La gauche cosmopolitique pour la pédophilie : négation des valeurs, saccage de l’innocence

Les hommes de droite et les hommes de bien, attachés à la morale, à la famille et à la civilisation, ne peuvent que réprouver la pédophilie.

Le jugement à porter sur ce qui constitue un vice devant la morale et un crime devant la loi semble évident. Psychiatriquement, il s’agit d’une déviance ; moralement, d’une abomination et d’un vice ; juridiquement, d’une inclination pouvant conduire celui qui en est affecté à commettre des délits ou des crimes sexuels dont les victimes sont des mineurs, des enfants (nous verrons que la distinction captieuse entre les deux notions constitue un argument majeur des avocats de la pédophilie).

De prime abord, l’on peine à voir la dimension politique d’un tel sujet. Seulement, dans une société épanouie et saine, où l’endroit et l’envers ne se confondent pas, la question ne fait pas débat. Oui, mais ce n’est pas le cas d’une société ou d’une civilisation (les nôtres) qui sont rongées par une perversion de l’esprit et un détraquement de la conscience : la gauche, et plus particulièrement le cosmopolitisme.

 

Le cosmopolitisme ou le rejet de toute frontière

La gauche, expression idéologique de l’utopie égalitaire, est écartelée entre deux pôles antagonistes : le collectivisme et le cosmopolitisme. Céans, le second nous intéresse au premier chef. Le cosmopolitisme est une idéologie née dans le cerveau de Diogène le cynique aux environs de -350 qui entend transformer la société en carnaval en abolissant non seulement ses frontières physiques et externes, mais aussi ses frontières morales et internes. Il s’agit concrètement d’abattre le mur qui sépare le bien du mal, la beauté de la laideur, la vérité de l’erreur, les valeurs des anti-valeurs... De nos jours, après que l’esprit de Diogène a triomphé lors de la révolution de Mai 68, nous connaissons bien la négation de la distinction entre les sexes (théorie du genre) et de la distinction entre les races (antiracisme). Il nous faut également évoquer la négation d’une autre sorte de frontière, la frontière entre les âges, notamment dans le domaine de la sexualité. En effet, le cosmopolitisme, ou une partie de la mouvance qui en est issue, pousse le vice jusqu’à excuser et même justifier la pédophilie. Avant tout, un peu de perspective historique s’impose.

 

Le mythe de la pédophilie acceptée des Anciens ou le boniment des pervers

Alors que le commun des mortels réprouve moralement la pédophilie et que la loi de la plupart des pays du monde condamne les sévices sexuels sur les enfants, les pédophiles désireux de légitimer leur vice se heurtent à une difficulté de taille. Face à cette aporie, ils doivent ruser et tordre l’histoire des idées, des mentalités et des mœurs à dessein. Lorsqu’un pédophile ou un propagandiste de la pédophilie cherche à justifier son inclination sordide, il s’improvise historien et explique d’un ton docte que la sexualité avec les jeunes gens ne froissait en rien les Anciens de la Grèce ou de Rome. Il est temps de faire justice de ce mensonge éhonté. Ni chez les grands auteurs de l’Antiquité, à l’exception de Platon lorsqu’il défend coupablement son maître Socrate, ni chez les écrivains modernes qui revendiquent leur prestigieux héritage, la pédophilie ne trouve ne serait-ce qu’un commencement de dignité.

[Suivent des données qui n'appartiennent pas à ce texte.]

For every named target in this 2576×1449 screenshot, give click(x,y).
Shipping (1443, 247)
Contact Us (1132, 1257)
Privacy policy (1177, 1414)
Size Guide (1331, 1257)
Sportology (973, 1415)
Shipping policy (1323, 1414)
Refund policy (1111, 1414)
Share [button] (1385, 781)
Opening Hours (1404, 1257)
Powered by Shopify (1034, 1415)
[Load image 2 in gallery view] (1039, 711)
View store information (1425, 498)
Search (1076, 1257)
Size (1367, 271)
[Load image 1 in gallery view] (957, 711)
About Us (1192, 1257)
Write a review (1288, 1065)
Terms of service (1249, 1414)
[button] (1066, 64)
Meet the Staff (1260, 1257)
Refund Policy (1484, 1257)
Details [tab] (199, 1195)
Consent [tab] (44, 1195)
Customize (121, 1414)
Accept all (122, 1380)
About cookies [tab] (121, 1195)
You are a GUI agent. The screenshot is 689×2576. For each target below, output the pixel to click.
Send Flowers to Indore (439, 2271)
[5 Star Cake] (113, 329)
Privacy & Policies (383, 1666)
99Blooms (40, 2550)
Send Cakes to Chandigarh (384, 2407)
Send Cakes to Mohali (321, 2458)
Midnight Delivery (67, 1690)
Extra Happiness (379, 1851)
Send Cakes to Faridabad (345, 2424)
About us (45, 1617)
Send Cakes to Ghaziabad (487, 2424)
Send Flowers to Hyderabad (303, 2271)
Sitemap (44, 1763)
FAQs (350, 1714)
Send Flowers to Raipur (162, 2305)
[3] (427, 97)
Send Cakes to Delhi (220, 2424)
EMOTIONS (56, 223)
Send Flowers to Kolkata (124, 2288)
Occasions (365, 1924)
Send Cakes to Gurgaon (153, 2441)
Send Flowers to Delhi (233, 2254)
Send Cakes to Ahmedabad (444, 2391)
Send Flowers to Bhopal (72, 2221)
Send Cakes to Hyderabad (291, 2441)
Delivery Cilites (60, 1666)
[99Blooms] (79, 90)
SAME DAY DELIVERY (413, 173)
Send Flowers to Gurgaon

L’on connaît bien les « amours socratiques », unissant Socrate et des éphèbes, de très jeunes garçons, souvent impubères. Aujourd’hui, le syntagme est synonyme de pédérastie ou de pédophilie. Les désinformateurs, conscients ou inconscients de servir l’ignoble cause de la pédophilie, tentent de nous faire accroire que les sinistres passions de Socrate ne posaient pas l’ombre d’un problème et ne suscitaient pas le moindre élan de condamnation. Pourtant, c’est ignorer ou démentir l’histoire réelle. L’« Académie », secte de Platon, fidèle épigone de Socrate, réécrivit avantageusement le procès de ce dernier. En effet, il était question de réduire le procès en perversion de la jeunesse à sa dimension morale : Socrate se fût contenté de professer une doctrine subversive incitant les jeunes gens à se détourner des dieux de la cité. Voilà pourquoi il eût été condamné à ingérer la ciguë, poison bien connu. Il serait spécieux d’ôter à l’accusation en perversion de la jeunesse toute acception sexuelle. Il ne fait pas l’ombre d’un doute que le tribunal, avisé, réprouva les infâmes mœurs du penseur et qu’il le condamna en vertu de cette raison. Où l’on voit que l’histoire des idées peut être trompeuse et que la renommée d’un auteur (son œuvre fût-elle essentiellement orale) n’est pas toujours proportionnelle à sa qualité intrinsèque, qu’elle soit intellectuelle ou morale.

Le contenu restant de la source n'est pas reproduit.